I went to St. Lawrence Market. There was a buskers’ festival on. It was a glorious day filled with ice-cream and sweat. Small children chased birds around the water-fountain. A small child chased a bird into the water-fountain, whereupon the bird flew away, chuckling to himself.

A man stood on top of a twelve-foot pole and juggled five meat cleavers while balancing on his nose a double-edged meat cleaver that span around on a small stick. At the end he said “Over at the Scotiabank tent you can nominate your favourite busker. I’m not going to tell you who to vote for, it’s up to you. But my name’s Al….” And he said: “I do this for a living: if you don’t know how much to give, I’ll help you out. And for the Americans in the audience, the five-dollar bill is the big pink one.”

Another man juggled five balls while moving around in circles doing the splits on two skateboards with metal spikes all around their edges. He jumped through a flaming star on his skateboard, and then he said: “Over at the Scotiabank tent you can nominate your favourite busker. I’m not going to tell you who to vote for, it’s up to you. But my name’s Sam, and you’ve been watching the Flaming Skating Phenomenon..” And he said: “I do this for a living: if you don’t know how much to give, I’ll help you out. And for the Americans in the audience, the five-dollar bill is the big pink one.”

To be fair. he also said, “I love children – couldn’t eat a whole one though,” and “I’ve the heart of a child – at home in a jar.” The whole audience laughed like children.

I went down to the waterfront, but it smelt like old bread and so I left.

A band played at the market. It was a rock band with a lead man who played the electric violin. He played so that he shaved hairs off his bow, and by the end of the gig his bow was trailing a whole mane of hair, and he threw it into the crowd. He was very thin and moved like a whip. When he played he scrunched up his face in ecstasy and went bright red.

The songs were big, operatic songs. The main idea was to start off slow and surprise the audience by rising to a thrilling climax, and then to repeat the process. After a while the audience was not surprised any more, but they were thrilled the whole time.

In the evening I went home through the business district, where the streets are clean and the glass buildings rise up like glaciers.

I had a long interview with a homeless person. She doesn’t do too badly. She said: “the lawyers who come down the street are not too bad. They give me a bit of this, a bit of that, some food.” Sounding immensely pleased, she said: “They give me loads and loads of chalk!” She had been off crack for six months, she said, and hadn’t touch alcohol for eight months. I said I’ld bring her some blankets and socks, but have not done so yet.

Further up the street there were tables piled up with books, and boxes filled with books piled up between the houses. Prices were 25cents for soft-copies and a dollar for hard. A guy had a go-cart and he was piling it up with books. In general there was a whole lot of piling going on, so I piled some books into a pile and went off down the street, feeling pleased with myself and strutting like a man with piles.

When I reached the hostel there was a band in the street, drumming away like mad, and people dancing in the warm evening. The street was cordoned off, and the street was filled with people dancing slowly.

- - - -

Task prompt
Summarize the account of the day at St. Lawrence Market in three sentences. The entries that come after this account aren't needed for the work here.

- - - -

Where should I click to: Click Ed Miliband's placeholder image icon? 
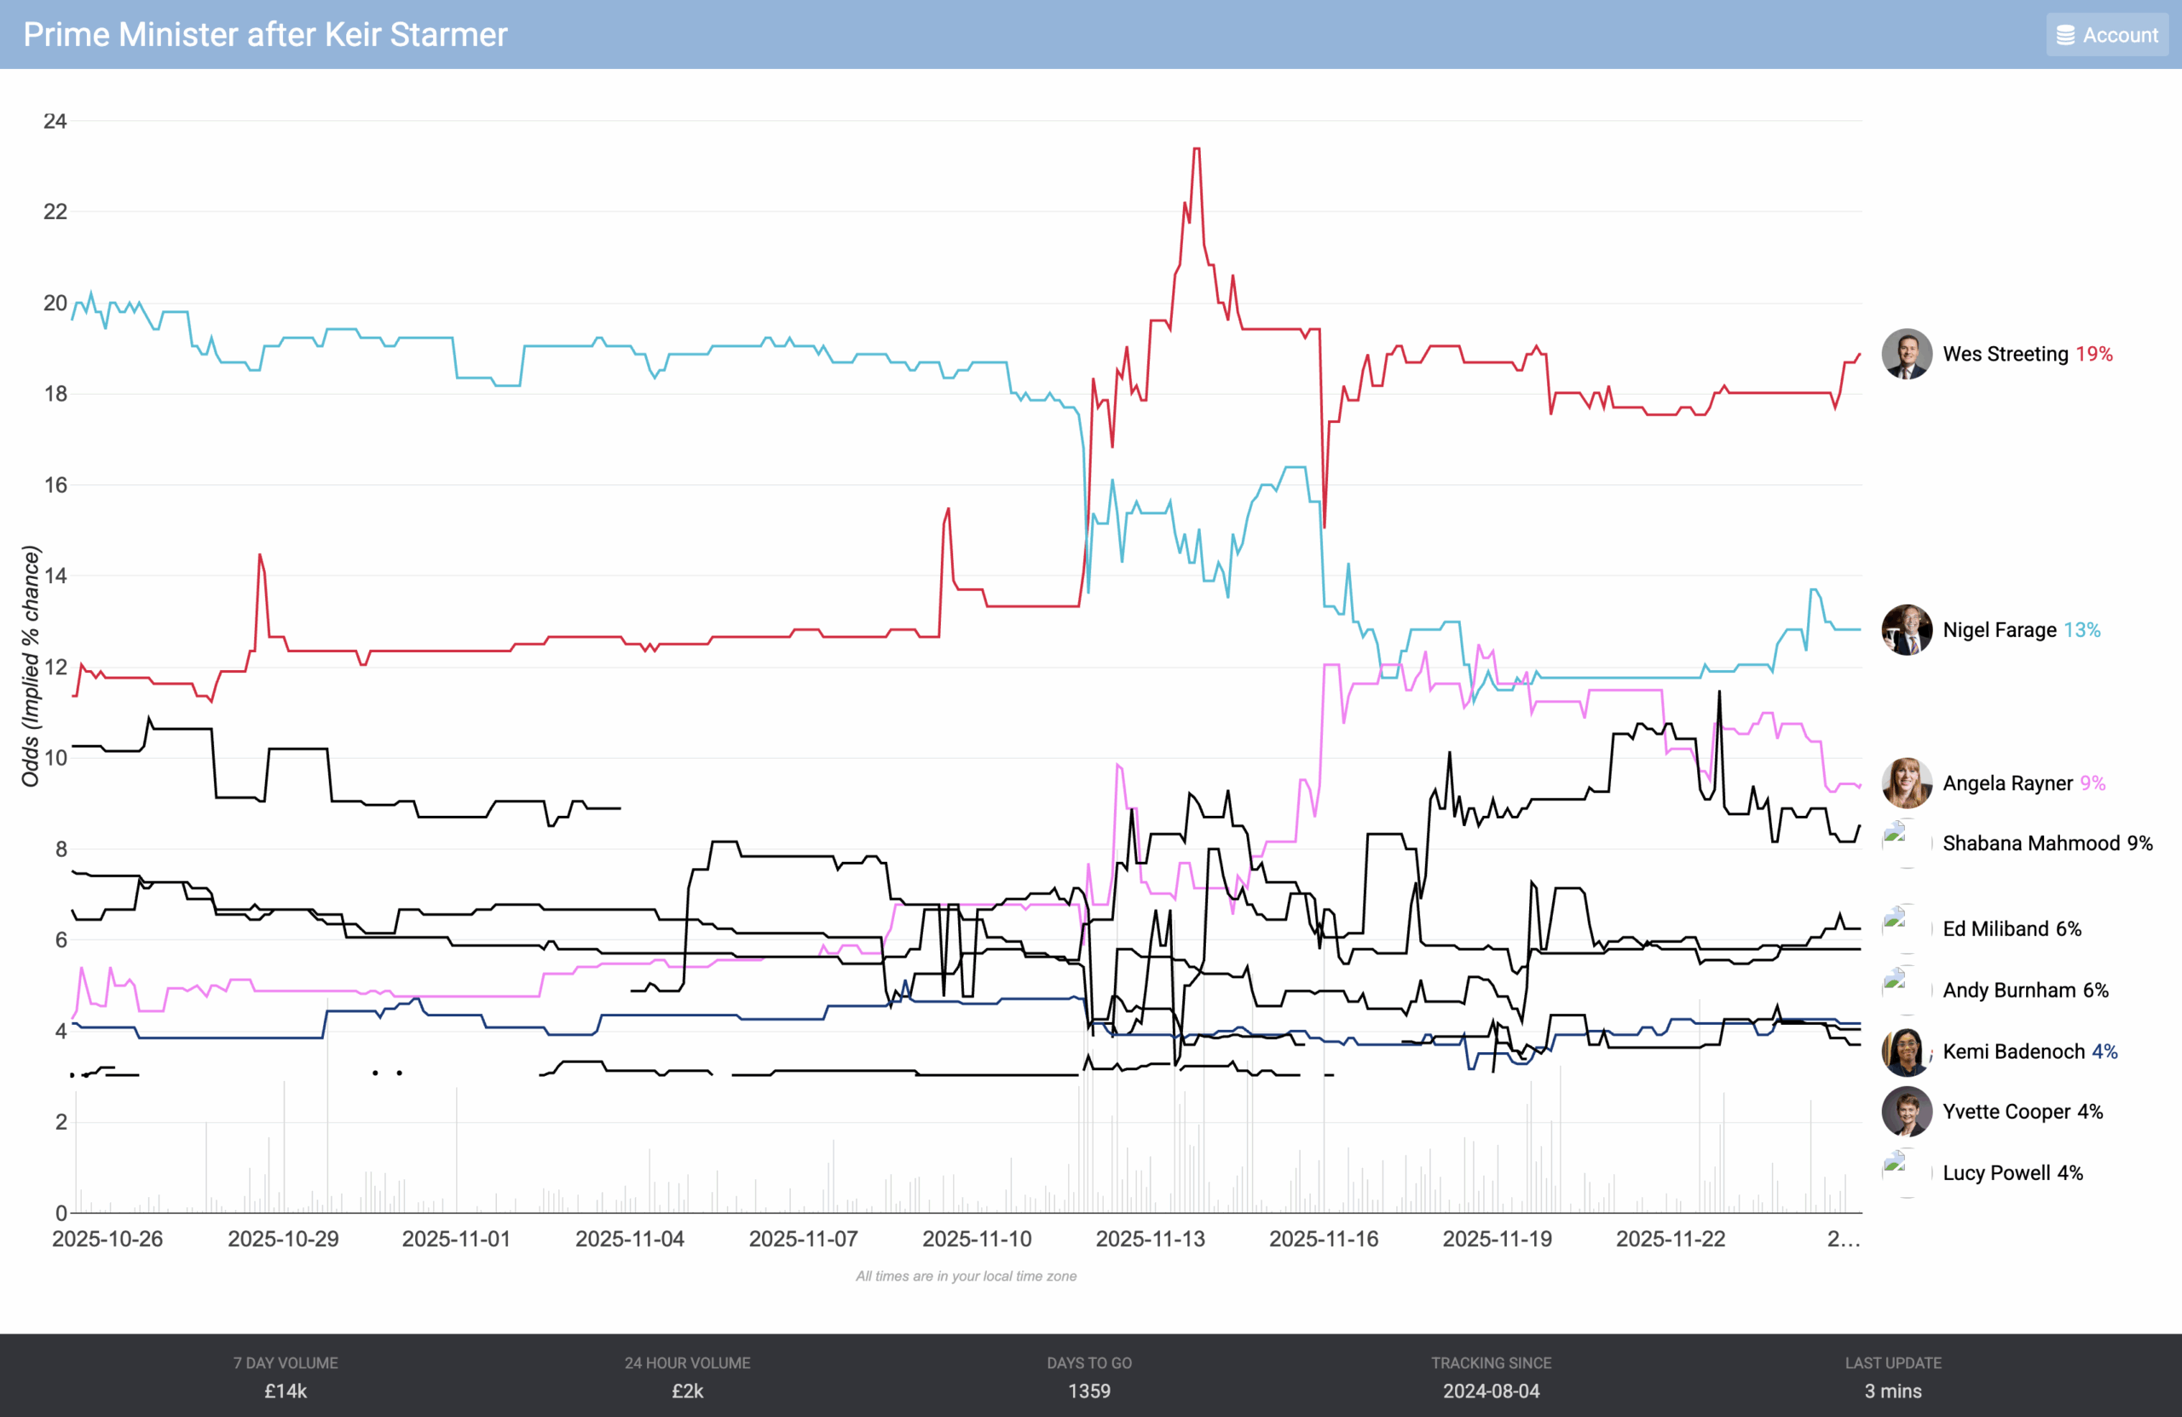1896,921
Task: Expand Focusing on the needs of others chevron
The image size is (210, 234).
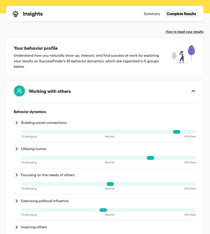Action: pos(17,175)
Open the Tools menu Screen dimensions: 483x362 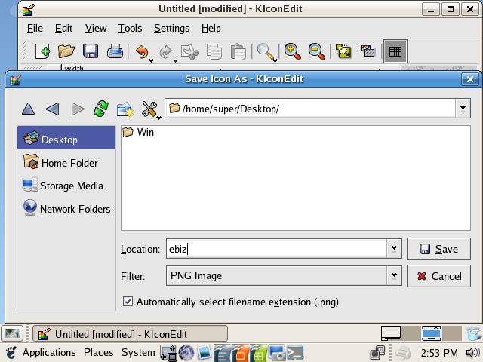130,28
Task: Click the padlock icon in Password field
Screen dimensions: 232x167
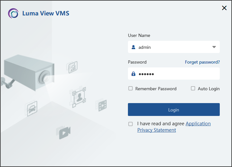Action: tap(133, 74)
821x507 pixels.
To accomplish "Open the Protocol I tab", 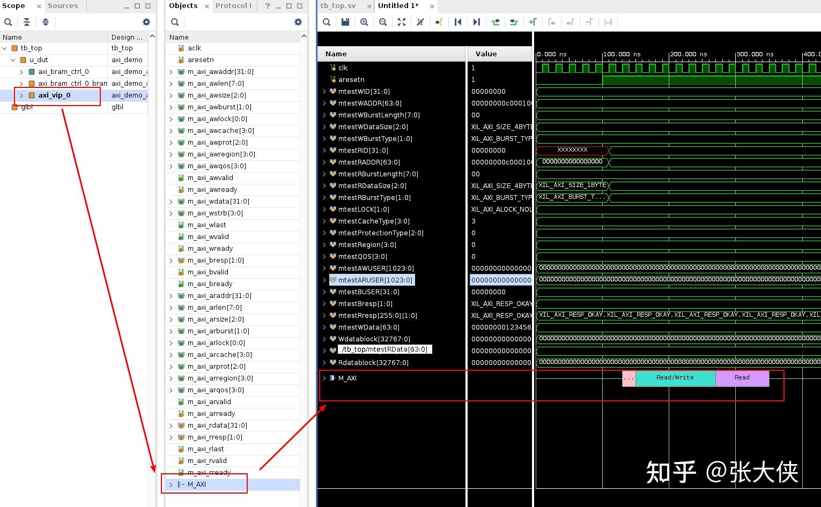I will click(x=234, y=6).
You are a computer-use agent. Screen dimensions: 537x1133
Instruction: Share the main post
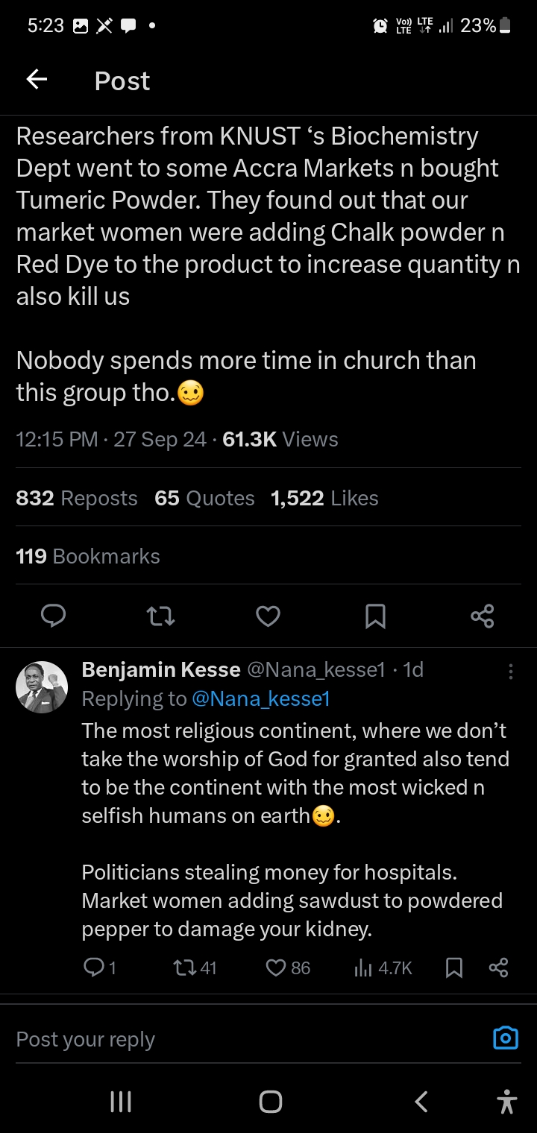(483, 616)
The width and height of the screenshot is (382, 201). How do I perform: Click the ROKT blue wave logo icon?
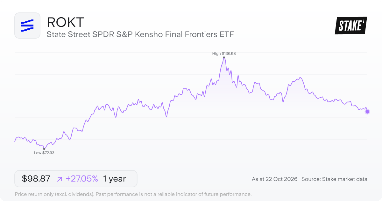pyautogui.click(x=27, y=26)
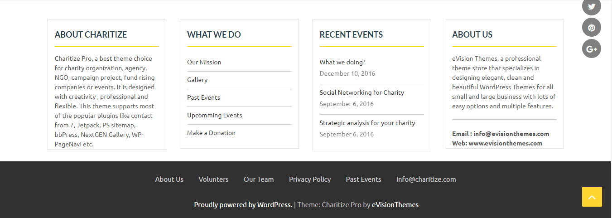Open About Us in footer menu

pos(169,179)
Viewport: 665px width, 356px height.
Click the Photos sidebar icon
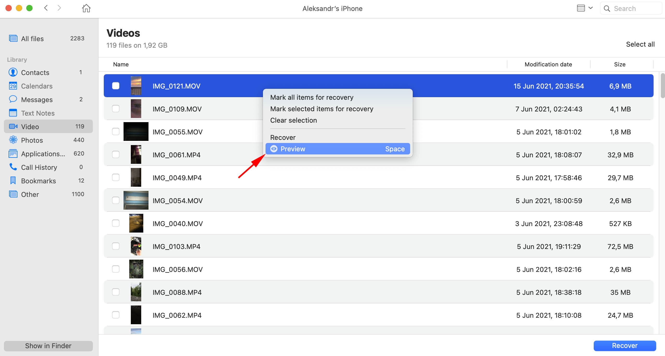[13, 140]
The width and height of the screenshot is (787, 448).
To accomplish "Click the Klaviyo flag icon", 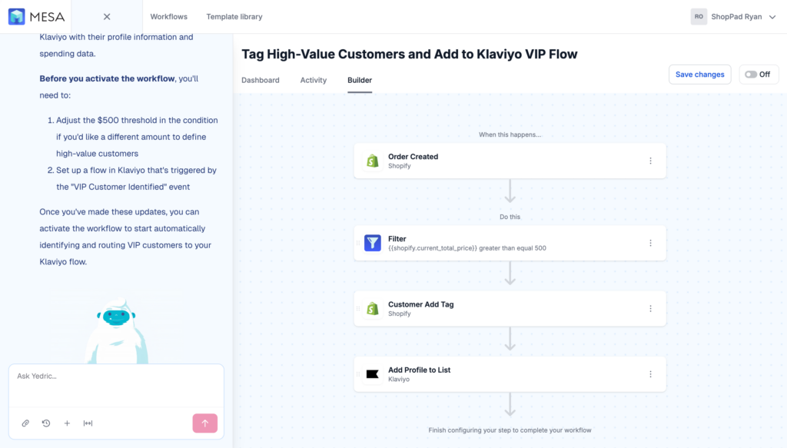I will 373,374.
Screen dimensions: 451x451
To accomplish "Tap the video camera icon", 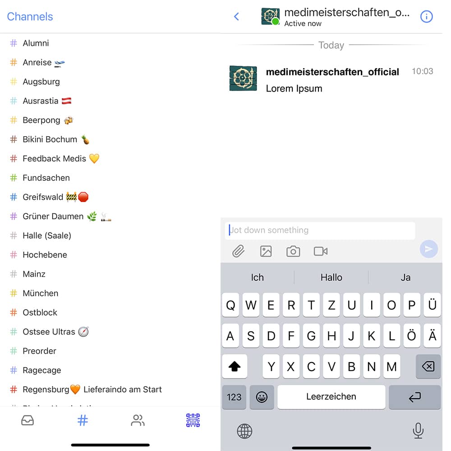I will pyautogui.click(x=320, y=251).
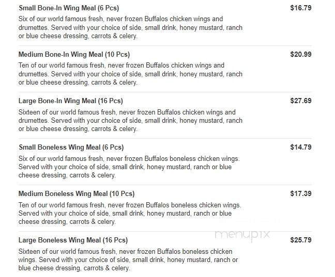This screenshot has height=277, width=335.
Task: Select the Medium Bone-In Wing Meal heading
Action: pos(74,55)
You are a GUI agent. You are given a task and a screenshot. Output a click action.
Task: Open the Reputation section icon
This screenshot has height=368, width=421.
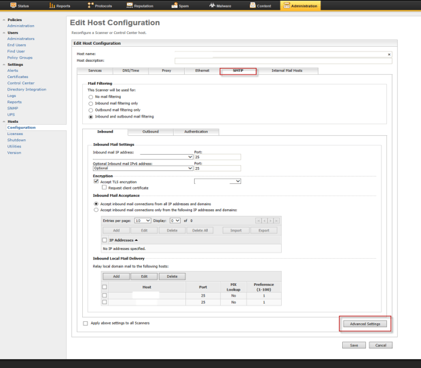point(131,5)
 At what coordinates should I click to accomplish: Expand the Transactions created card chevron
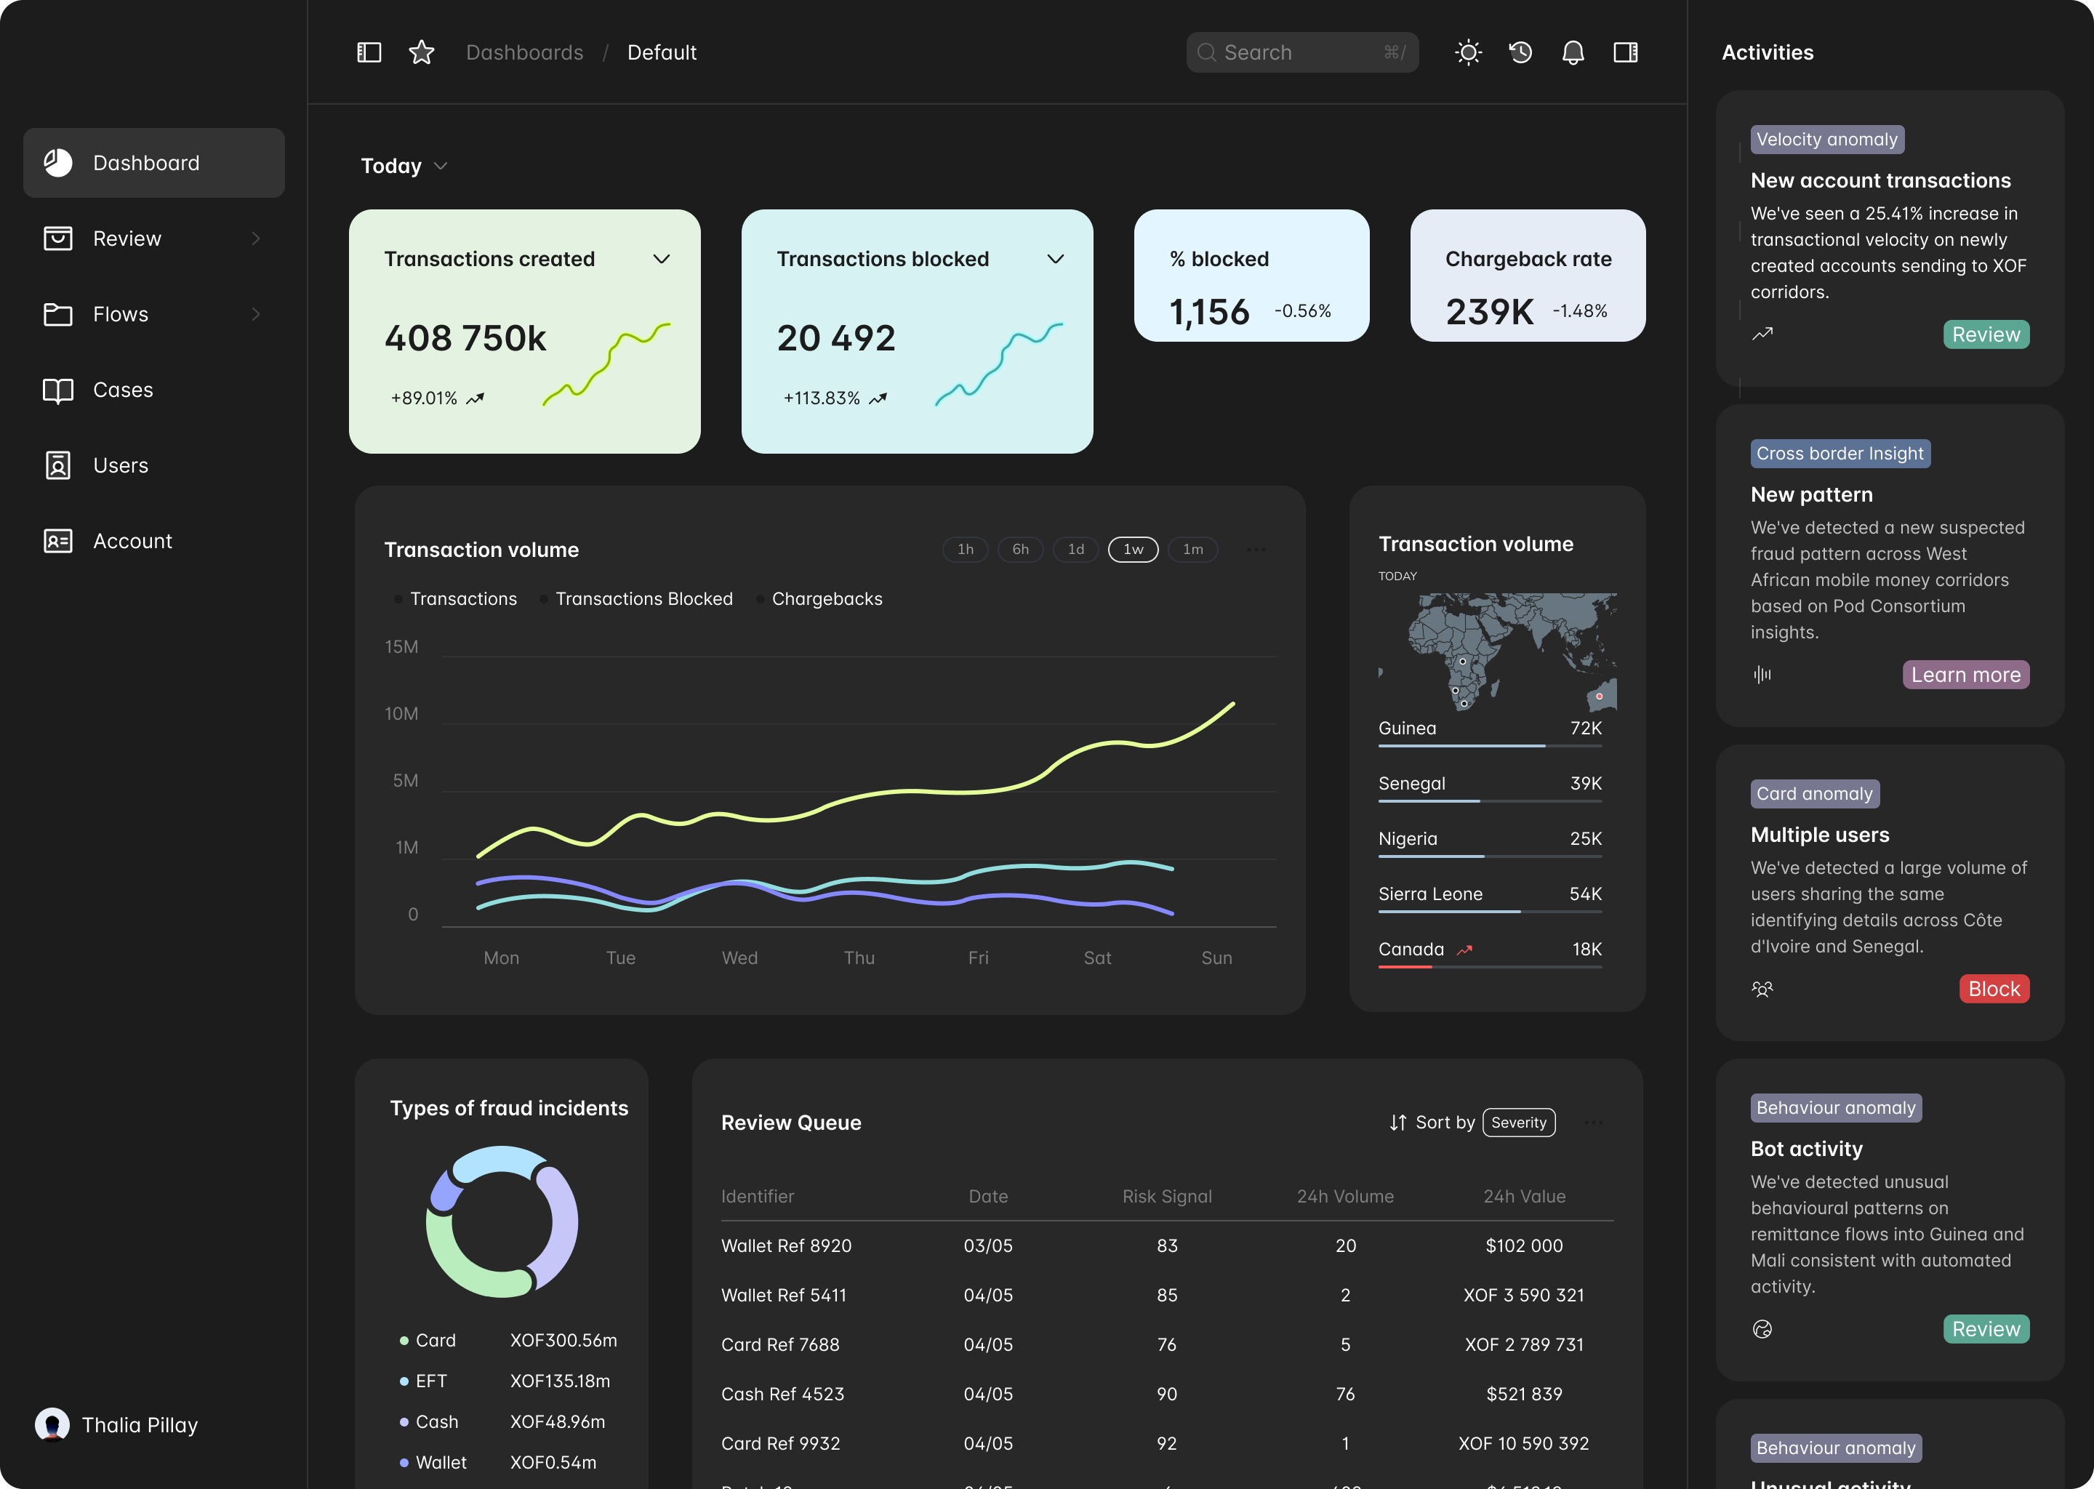click(x=661, y=259)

- - - -

Solution to this problem
During a buskers' festival at St. Lawrence Market, the narrator watched a juggler named Al on a twelve-foot pole and a skateboarding juggler named Sam, and both closed with the same pitch about nominating a favorite busker at the Scotiabank tent and how much to give. A rock band led by an electric violinist played big, operatic songs that built repeatedly to thrilling climaxes. The narrator also had a long interview with a homeless woman who said lawyers gave her food and chalk, saw books selling for 25 cents soft and a dollar hard, and found a band drumming and people dancing in a cordoned-off street at the hostel.